A Singapore personal loan that is coursed through a financial institution such as a licensed moneylender in Singapore require a loan agreement to be signed. This is not often what happens when a loan is between two individuals. A loan agreement is essential as it sets the expectation of both the lender and the borrower during the term of the payday loan. The lender and borrower will be working together during the duration of the loan that is why it is critical to ensure a good working relationship is in place. This good relationship is maintained and governed by the terms of a loan agreement. The elements of a loan agreement are as follows:
- The Payment (also referred to as “repayment”) Schedule
This is a schedule that shows the payment plan to be made by the borrower. The schedule also reflects the interest rate and other fees that are incorporated in the amortizations to be paid by the borrower.
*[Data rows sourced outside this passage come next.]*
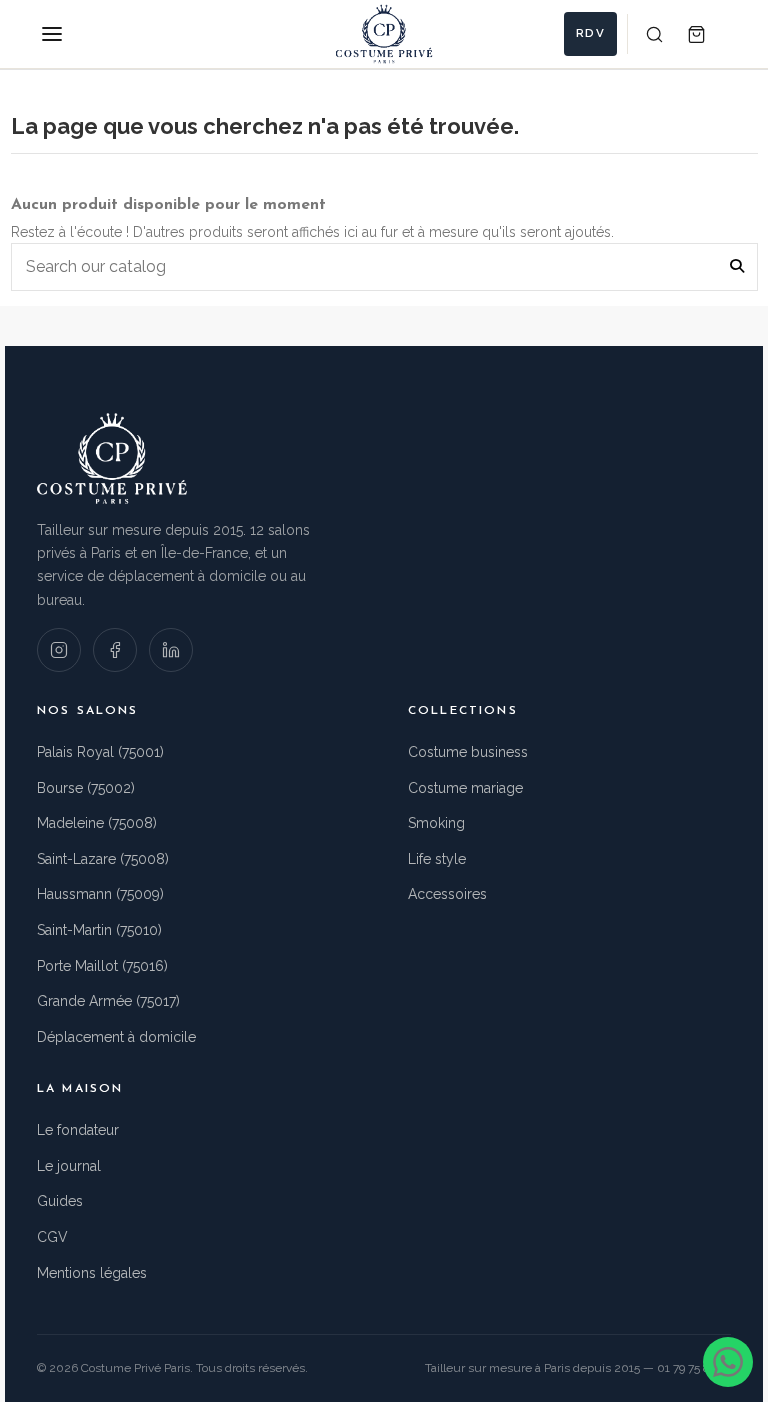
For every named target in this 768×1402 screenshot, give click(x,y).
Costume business (468, 752)
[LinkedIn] (171, 650)
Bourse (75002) (86, 788)
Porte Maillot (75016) (102, 966)
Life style (437, 859)
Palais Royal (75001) (100, 752)
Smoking (436, 823)
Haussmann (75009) (100, 894)
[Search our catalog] (737, 267)
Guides (60, 1201)
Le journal (69, 1166)
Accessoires (447, 894)
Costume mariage (465, 788)
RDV (590, 33)
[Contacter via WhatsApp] (728, 1362)
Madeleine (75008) (97, 823)
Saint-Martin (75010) (99, 930)
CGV (52, 1237)
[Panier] (696, 34)
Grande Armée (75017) (108, 1001)
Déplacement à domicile (116, 1037)
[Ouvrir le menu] (52, 34)
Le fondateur (78, 1130)
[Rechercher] (654, 34)
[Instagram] (59, 650)
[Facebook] (115, 650)
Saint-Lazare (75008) (103, 859)
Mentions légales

- The Terms and Conditions of the Agreement
For every agreement, there exists the terms and conditions in which the lender and buyer agrees upon. These terms and conditions govern the rules of the loan agreement. Actions to be taken by both the lender and borrower must adhere to these terms to ensure that the relationship between both party can be maintained.
- The requirements that is needed from the borrower
As a borrower, there are certain documentation and certain actions that are required by the lender for the use of the money. The loan agreement contains these documentation and action to ensure that the obligation of the borrower is fulfilled for using the lenders money. These documentation and actions may be required to help the lender ensure collectability over the loan. There may also be actions that a lender may require a borrower to refrain from.
- Collateral that has been pledged and other guarantee.
There are cases where the type of loan is secured loan which requires the borrower to provide a collateral. It may be property or future income. And for the cases of business loan, it may be a lien over a portion of a business’ equity. Collateral is a form of security that is provided by the borrower to guarantee the lender collectability over the loan amount. Other guarantees may include payment to be made by a guarantor in case of default.